(Source material)
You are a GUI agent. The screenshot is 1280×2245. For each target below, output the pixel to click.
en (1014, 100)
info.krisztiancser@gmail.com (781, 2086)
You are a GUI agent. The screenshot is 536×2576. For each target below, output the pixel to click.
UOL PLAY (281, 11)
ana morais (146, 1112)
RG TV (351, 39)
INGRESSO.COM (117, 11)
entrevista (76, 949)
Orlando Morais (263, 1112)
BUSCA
(End Source material)
Exact copy required. Retype all of the entries word for word.

### Response
You are a GUI agent. The screenshot is 1280×2245. For each target below, output the pixel to click.
en (1014, 100)
info.krisztiancser@gmail.com (781, 2086)
You are a GUI agent. The screenshot is 536×2576. For each target below, output the pixel to click.
UOL PLAY (281, 11)
ana morais (146, 1112)
RG TV (351, 39)
INGRESSO.COM (117, 11)
entrevista (76, 949)
Orlando Morais (263, 1112)
BUSCA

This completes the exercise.